[DIRECTIONS FOR THIS TASK]
From start to end, print the entire listing below exactly.
____________
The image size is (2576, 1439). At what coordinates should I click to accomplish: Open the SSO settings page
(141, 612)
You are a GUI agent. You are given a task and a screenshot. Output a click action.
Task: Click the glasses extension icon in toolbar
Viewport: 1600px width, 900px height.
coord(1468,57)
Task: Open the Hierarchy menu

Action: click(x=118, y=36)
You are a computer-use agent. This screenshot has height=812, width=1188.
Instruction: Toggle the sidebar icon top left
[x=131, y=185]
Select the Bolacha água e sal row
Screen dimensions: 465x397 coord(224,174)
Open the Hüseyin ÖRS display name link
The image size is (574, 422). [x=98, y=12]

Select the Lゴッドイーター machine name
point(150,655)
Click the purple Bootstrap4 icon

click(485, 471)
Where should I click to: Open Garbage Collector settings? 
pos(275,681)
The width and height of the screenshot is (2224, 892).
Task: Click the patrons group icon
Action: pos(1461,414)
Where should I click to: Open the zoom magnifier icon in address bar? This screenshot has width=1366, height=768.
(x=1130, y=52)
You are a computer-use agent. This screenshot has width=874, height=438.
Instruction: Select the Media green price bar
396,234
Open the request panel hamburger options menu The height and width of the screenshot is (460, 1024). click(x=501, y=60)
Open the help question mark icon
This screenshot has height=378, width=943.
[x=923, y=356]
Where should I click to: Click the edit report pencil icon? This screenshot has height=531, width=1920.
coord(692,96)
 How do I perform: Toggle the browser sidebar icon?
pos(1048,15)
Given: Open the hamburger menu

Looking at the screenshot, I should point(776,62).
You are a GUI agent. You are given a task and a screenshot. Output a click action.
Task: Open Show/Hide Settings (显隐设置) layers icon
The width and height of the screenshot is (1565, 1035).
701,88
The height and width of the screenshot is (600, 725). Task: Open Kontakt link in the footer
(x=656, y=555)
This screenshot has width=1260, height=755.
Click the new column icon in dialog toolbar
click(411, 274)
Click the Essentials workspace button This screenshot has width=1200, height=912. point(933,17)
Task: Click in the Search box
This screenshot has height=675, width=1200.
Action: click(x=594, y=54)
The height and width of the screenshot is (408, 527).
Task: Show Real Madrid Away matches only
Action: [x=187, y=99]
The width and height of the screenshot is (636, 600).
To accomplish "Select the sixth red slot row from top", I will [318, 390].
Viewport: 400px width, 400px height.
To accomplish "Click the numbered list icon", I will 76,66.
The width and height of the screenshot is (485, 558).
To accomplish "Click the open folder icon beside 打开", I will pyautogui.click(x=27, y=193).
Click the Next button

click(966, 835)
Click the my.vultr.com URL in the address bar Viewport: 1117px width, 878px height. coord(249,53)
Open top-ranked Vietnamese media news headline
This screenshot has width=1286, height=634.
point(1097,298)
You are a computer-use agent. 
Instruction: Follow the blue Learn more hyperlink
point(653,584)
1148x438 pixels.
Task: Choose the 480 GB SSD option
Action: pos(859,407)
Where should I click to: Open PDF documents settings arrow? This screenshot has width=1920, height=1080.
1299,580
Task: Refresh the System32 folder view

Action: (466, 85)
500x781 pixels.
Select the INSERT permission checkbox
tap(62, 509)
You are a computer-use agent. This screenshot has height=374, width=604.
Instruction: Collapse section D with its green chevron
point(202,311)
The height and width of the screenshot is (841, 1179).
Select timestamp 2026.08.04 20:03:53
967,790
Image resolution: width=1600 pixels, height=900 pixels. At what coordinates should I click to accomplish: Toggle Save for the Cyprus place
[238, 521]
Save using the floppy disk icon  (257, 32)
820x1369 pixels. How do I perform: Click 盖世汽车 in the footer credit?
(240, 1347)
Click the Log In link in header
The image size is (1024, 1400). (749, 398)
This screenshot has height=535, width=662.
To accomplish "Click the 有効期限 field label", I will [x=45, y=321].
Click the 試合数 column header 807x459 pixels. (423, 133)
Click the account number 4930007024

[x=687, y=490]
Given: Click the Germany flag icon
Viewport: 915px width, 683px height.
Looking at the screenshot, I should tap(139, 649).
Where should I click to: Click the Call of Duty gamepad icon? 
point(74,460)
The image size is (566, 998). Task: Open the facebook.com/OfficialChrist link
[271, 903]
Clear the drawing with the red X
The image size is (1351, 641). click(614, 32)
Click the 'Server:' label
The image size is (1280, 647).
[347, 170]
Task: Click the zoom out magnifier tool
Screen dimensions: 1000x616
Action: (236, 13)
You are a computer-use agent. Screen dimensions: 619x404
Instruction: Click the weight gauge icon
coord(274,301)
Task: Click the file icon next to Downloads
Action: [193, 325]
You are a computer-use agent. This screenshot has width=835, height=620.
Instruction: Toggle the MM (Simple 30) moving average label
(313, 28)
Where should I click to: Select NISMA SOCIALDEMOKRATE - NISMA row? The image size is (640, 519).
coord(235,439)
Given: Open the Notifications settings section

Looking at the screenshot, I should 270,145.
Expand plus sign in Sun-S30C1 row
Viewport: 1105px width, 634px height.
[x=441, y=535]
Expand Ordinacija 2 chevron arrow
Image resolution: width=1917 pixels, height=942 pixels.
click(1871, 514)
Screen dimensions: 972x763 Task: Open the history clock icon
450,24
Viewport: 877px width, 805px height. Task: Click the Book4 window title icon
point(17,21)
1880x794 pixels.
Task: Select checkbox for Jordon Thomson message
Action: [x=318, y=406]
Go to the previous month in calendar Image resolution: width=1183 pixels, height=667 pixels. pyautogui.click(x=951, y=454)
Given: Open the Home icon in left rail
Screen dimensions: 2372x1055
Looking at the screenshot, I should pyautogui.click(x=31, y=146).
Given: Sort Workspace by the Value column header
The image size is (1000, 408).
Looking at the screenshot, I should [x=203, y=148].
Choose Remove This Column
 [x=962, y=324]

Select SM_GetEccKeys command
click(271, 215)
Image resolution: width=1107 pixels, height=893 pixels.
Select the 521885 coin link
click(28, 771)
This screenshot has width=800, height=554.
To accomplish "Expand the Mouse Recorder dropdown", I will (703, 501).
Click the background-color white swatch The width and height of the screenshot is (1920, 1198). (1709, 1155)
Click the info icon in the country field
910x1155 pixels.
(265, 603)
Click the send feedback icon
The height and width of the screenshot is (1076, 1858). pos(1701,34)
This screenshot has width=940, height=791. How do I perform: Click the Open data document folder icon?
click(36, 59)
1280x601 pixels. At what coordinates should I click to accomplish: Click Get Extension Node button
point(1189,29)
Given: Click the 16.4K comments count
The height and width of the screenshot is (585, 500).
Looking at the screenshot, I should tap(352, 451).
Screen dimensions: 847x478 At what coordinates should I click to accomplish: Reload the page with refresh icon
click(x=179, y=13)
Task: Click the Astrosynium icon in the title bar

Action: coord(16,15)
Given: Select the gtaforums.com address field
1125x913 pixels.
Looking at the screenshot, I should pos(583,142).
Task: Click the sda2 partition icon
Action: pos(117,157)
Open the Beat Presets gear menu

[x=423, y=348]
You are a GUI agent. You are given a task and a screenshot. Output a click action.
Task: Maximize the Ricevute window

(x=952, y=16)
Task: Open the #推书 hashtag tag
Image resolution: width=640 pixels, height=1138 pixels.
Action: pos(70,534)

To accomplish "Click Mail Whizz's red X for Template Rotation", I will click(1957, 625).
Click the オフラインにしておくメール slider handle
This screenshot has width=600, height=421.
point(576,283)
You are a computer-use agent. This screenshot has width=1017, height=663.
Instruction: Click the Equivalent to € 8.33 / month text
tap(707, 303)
____________
[ANSWER TO THIS TASK]
The image size is (2576, 1439). At what coordinates should I click to accomplish: Open the SSO settings page
(141, 612)
You are a GUI agent. You are given a task and a screenshot. Output a click action.
Task: Click the glasses extension icon in toolbar
Viewport: 1600px width, 900px height.
coord(1468,57)
Task: Open the Hierarchy menu

Action: click(x=118, y=36)
You are a computer-use agent. This screenshot has height=812, width=1188.
Instruction: Toggle the sidebar icon top left
[x=131, y=185]
Select the Bolacha água e sal row
Screen dimensions: 465x397 coord(224,174)
Open the Hüseyin ÖRS display name link
The image size is (574, 422). [x=98, y=12]

Select the Lゴッドイーター machine name
point(150,655)
Click the purple Bootstrap4 icon

click(485, 471)
Where should I click to: Open Garbage Collector settings? 
pos(275,681)
The width and height of the screenshot is (2224, 892).
Task: Click the patrons group icon
Action: pos(1461,414)
Where should I click to: Open the zoom magnifier icon in address bar? This screenshot has width=1366, height=768.
(x=1130, y=52)
You are a computer-use agent. This screenshot has width=874, height=438.
Instruction: Select the Media green price bar
396,234
Open the request panel hamburger options menu The height and width of the screenshot is (460, 1024). click(x=501, y=60)
Open the help question mark icon
This screenshot has height=378, width=943.
[x=923, y=356]
Where should I click to: Click the edit report pencil icon? This screenshot has height=531, width=1920.
coord(692,96)
 How do I perform: Toggle the browser sidebar icon?
pos(1048,15)
Given: Open the hamburger menu

Looking at the screenshot, I should point(776,62).
You are a GUI agent. You are given a task and a screenshot. Output a click action.
Task: Open Show/Hide Settings (显隐设置) layers icon
The width and height of the screenshot is (1565, 1035).
701,88
The height and width of the screenshot is (600, 725). Task: Open Kontakt link in the footer
(x=656, y=555)
This screenshot has width=1260, height=755.
Click the new column icon in dialog toolbar
click(411, 274)
Click the Essentials workspace button This screenshot has width=1200, height=912. point(933,17)
Task: Click in the Search box
This screenshot has height=675, width=1200.
Action: click(x=594, y=54)
The height and width of the screenshot is (408, 527).
Task: Show Real Madrid Away matches only
Action: [x=187, y=99]
The width and height of the screenshot is (636, 600).
To accomplish "Select the sixth red slot row from top", I will [318, 390].
Viewport: 400px width, 400px height.
To accomplish "Click the numbered list icon", I will 76,66.
The width and height of the screenshot is (485, 558).
To accomplish "Click the open folder icon beside 打开", I will pyautogui.click(x=27, y=193).
Click the Next button

click(966, 835)
Click the my.vultr.com URL in the address bar Viewport: 1117px width, 878px height. coord(249,53)
Open top-ranked Vietnamese media news headline
This screenshot has width=1286, height=634.
point(1097,298)
You are a computer-use agent. 
Instruction: Follow the blue Learn more hyperlink
point(653,584)
1148x438 pixels.
Task: Choose the 480 GB SSD option
Action: pos(859,407)
Where should I click to: Open PDF documents settings arrow? This screenshot has width=1920, height=1080.
1299,580
Task: Refresh the System32 folder view

Action: (466, 85)
500x781 pixels.
Select the INSERT permission checkbox
tap(62, 509)
You are a computer-use agent. This screenshot has height=374, width=604.
Instruction: Collapse section D with its green chevron
point(202,311)
The height and width of the screenshot is (841, 1179).
Select timestamp 2026.08.04 20:03:53
967,790
Image resolution: width=1600 pixels, height=900 pixels. At what coordinates should I click to accomplish: Toggle Save for the Cyprus place
[238, 521]
Save using the floppy disk icon  (257, 32)
820x1369 pixels. How do I perform: Click 盖世汽车 in the footer credit?
(240, 1347)
Click the Log In link in header
The image size is (1024, 1400). (749, 398)
This screenshot has height=535, width=662.
To accomplish "Click the 有効期限 field label", I will [x=45, y=321].
Click the 試合数 column header 807x459 pixels. (423, 133)
Click the account number 4930007024

[x=687, y=490]
Given: Click the Germany flag icon
Viewport: 915px width, 683px height.
Looking at the screenshot, I should tap(139, 649).
Where should I click to: Click the Call of Duty gamepad icon? 
point(74,460)
The image size is (566, 998). Task: Open the facebook.com/OfficialChrist link
[271, 903]
Clear the drawing with the red X
The image size is (1351, 641). click(614, 32)
Click the 'Server:' label
The image size is (1280, 647).
[347, 170]
Task: Click the zoom out magnifier tool
Screen dimensions: 1000x616
Action: (236, 13)
You are a computer-use agent. Screen dimensions: 619x404
Instruction: Click the weight gauge icon
coord(274,301)
Task: Click the file icon next to Downloads
Action: [193, 325]
You are a computer-use agent. This screenshot has width=835, height=620.
Instruction: Toggle the MM (Simple 30) moving average label
(313, 28)
Where should I click to: Select NISMA SOCIALDEMOKRATE - NISMA row? The image size is (640, 519).
coord(235,439)
Given: Open the Notifications settings section

Looking at the screenshot, I should 270,145.
Expand plus sign in Sun-S30C1 row
Viewport: 1105px width, 634px height.
[x=441, y=535]
Expand Ordinacija 2 chevron arrow
Image resolution: width=1917 pixels, height=942 pixels.
click(1871, 514)
Screen dimensions: 972x763 Task: Open the history clock icon
450,24
Viewport: 877px width, 805px height. Task: Click the Book4 window title icon
point(17,21)
1880x794 pixels.
Task: Select checkbox for Jordon Thomson message
Action: [x=318, y=406]
Go to the previous month in calendar Image resolution: width=1183 pixels, height=667 pixels. pyautogui.click(x=951, y=454)
Given: Open the Home icon in left rail
Screen dimensions: 2372x1055
Looking at the screenshot, I should pyautogui.click(x=31, y=146).
Given: Sort Workspace by the Value column header
The image size is (1000, 408).
Looking at the screenshot, I should [x=203, y=148].
Choose Remove This Column
 [x=962, y=324]

Select SM_GetEccKeys command
click(271, 215)
Image resolution: width=1107 pixels, height=893 pixels.
Select the 521885 coin link
click(28, 771)
This screenshot has width=800, height=554.
To accomplish "Expand the Mouse Recorder dropdown", I will (703, 501).
Click the background-color white swatch The width and height of the screenshot is (1920, 1198). (1709, 1155)
Click the info icon in the country field
910x1155 pixels.
(265, 603)
Click the send feedback icon
The height and width of the screenshot is (1076, 1858). pos(1701,34)
This screenshot has width=940, height=791. How do I perform: Click the Open data document folder icon?
click(36, 59)
1280x601 pixels. At what coordinates should I click to accomplish: Click Get Extension Node button
point(1189,29)
Given: Click the 16.4K comments count
The height and width of the screenshot is (585, 500).
Looking at the screenshot, I should tap(352, 451).
Screen dimensions: 847x478 At what coordinates should I click to accomplish: Reload the page with refresh icon
click(x=179, y=13)
Task: Click the Astrosynium icon in the title bar

Action: coord(16,15)
Given: Select the gtaforums.com address field
1125x913 pixels.
Looking at the screenshot, I should pos(583,142).
Task: Click the sda2 partition icon
Action: pos(117,157)
Open the Beat Presets gear menu

[x=423, y=348]
You are a GUI agent. You are given a task and a screenshot. Output a click action.
Task: Maximize the Ricevute window

(x=952, y=16)
Task: Open the #推书 hashtag tag
Image resolution: width=640 pixels, height=1138 pixels.
Action: pos(70,534)

To accomplish "Click Mail Whizz's red X for Template Rotation", I will click(1957, 625).
Click the オフラインにしておくメール slider handle
This screenshot has width=600, height=421.
point(576,283)
You are a computer-use agent. This screenshot has width=1017, height=663.
Instruction: Click the Equivalent to € 8.33 / month text
tap(707, 303)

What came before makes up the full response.